It feels like I am inundated with articles about how today's teens aren't social or mature enough or some other patronizing nonsense. Amongst the most common gripes is the complaint that kids these days spend so much time on their smartphones that they are becoming dumber.
This is simplified, reactionary nonsense. While I agree that staring at a screen at 4 a.m. is not the healthiest thing, pigeonholing an entire generation into that one stereotype neglects to consider a whole bunch of other reasons why people might choose to have their phones in hand.
For one thing, phones are simply a means of communication. I, for one, think it is lovely that I can call my friend halfway across the world to chat about the newest Bollywood movie, coordinate a budget meeting, and spam my siblings with stupid superhero memes at the same time. We are busier nowadays, but some of us thrive in the constant state of organized chaos.
Smartphones, with their myriad scheduling and communication applications, are absolutely indispensable for us.
Some of us also use our phones as a lightweight, omnipresent journal. It's a perfect place to jot down poems, story ideas, and funny observations for later perusal. Thanks to cloud connectivity, we don't have to worry about our writing becoming lost or damaged by the elements. It's also much, much less cumbersome than having boxes full of papers and notebooks. In fact, I wrote this entire article on my phone.
Smartphones are also instruments of information dissemination with activists and reporters using them to document world events in real time. Videos can be streamed across the word in a matter of seconds, making first-hand eyewitness accounts much more accessible. For every terrible Microsoft Paint attempt at a meme, we have footage of people making a difference in the world.

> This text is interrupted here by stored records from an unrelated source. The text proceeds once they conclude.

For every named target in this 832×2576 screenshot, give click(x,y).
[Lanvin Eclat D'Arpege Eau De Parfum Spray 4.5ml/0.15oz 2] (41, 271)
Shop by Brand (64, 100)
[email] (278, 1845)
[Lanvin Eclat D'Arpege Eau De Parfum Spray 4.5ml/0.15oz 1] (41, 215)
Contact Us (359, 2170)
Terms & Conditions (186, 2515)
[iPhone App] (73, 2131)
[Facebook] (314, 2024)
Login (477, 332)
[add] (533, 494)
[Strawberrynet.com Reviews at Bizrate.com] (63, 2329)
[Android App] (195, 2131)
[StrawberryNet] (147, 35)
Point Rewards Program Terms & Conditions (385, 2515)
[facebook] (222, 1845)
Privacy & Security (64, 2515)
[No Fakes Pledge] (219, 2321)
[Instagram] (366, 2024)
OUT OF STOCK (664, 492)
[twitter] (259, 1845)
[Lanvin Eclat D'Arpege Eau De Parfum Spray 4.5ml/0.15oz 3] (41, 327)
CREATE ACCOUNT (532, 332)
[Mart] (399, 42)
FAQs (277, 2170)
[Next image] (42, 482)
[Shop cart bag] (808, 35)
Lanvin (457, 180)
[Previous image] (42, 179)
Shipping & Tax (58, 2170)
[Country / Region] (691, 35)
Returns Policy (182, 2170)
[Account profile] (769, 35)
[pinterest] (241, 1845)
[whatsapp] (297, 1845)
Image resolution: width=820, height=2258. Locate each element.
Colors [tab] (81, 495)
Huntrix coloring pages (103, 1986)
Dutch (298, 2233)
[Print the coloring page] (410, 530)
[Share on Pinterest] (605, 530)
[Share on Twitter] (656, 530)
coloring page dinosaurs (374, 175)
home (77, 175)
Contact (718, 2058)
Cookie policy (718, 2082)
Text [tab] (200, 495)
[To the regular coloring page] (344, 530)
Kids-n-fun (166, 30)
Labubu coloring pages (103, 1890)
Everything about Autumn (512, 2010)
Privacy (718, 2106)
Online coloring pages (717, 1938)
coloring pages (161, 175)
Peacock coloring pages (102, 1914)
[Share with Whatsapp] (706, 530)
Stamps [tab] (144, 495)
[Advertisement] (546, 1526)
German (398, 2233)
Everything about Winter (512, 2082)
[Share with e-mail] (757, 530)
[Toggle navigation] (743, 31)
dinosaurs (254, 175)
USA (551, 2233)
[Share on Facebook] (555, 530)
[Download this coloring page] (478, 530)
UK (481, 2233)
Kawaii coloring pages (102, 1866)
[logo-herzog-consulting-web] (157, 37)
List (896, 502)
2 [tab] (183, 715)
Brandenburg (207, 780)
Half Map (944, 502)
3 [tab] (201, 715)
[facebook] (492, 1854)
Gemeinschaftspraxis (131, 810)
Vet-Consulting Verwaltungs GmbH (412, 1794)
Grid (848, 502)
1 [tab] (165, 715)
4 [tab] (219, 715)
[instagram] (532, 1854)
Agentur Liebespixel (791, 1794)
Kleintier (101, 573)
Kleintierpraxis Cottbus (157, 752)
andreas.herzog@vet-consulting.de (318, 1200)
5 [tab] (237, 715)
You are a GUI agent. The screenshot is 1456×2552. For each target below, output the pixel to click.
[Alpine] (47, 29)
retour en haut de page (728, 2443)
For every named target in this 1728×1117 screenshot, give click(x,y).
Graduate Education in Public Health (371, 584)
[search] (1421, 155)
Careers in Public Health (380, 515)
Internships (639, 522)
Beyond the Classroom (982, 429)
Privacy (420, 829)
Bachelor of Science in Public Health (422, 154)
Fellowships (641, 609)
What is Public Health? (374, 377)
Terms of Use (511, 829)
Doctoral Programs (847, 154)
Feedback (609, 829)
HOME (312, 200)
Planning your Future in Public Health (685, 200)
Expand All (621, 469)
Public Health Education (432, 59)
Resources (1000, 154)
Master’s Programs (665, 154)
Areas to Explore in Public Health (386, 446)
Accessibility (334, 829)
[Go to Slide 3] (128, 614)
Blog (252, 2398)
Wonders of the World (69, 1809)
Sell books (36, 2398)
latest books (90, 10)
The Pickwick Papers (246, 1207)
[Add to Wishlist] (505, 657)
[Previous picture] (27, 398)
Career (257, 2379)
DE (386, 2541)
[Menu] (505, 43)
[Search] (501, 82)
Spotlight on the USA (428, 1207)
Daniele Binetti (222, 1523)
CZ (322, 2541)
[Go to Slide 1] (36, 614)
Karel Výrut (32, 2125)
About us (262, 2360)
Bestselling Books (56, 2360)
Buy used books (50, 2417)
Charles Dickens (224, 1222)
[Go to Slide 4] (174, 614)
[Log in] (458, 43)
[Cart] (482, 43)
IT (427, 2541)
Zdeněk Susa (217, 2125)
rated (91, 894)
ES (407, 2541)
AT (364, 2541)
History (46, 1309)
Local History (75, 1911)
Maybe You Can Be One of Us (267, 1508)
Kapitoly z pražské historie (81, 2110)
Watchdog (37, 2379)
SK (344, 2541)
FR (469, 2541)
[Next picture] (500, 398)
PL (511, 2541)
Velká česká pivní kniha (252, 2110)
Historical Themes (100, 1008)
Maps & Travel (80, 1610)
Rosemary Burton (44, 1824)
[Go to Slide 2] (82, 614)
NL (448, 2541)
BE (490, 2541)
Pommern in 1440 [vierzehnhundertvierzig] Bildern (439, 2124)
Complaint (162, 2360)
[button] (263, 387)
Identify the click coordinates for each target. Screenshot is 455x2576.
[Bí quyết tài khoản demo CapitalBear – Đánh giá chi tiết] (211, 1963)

One a more serious note, there is also a pretty big gendered component. For many girls and women, it Is a defense mechanism. By putting headphones in our ears and a screen in front of our face, we send a silent message of unavailability. Guys who may otherwise try and accost us unwantedly see us disengaged and are less likely to bother us.
And if they do try to catcall us, we usually can't hear them.
On a more lighthearted note, is it really so wrong to want to do a BuzzFeed quiz or use a dating app? Even if we are not using our phones to save the world, we shouldn't be shamed for enjoying technology. We use them for art, entertainment, communication, science, information, the list goes on. It is human nature to be fascinated by the novel and that is exactly what smartphones are.
Besides, people used to spend hours listening to the radio. Now we spend hours listening to podcasts. The only difference is the size of the box.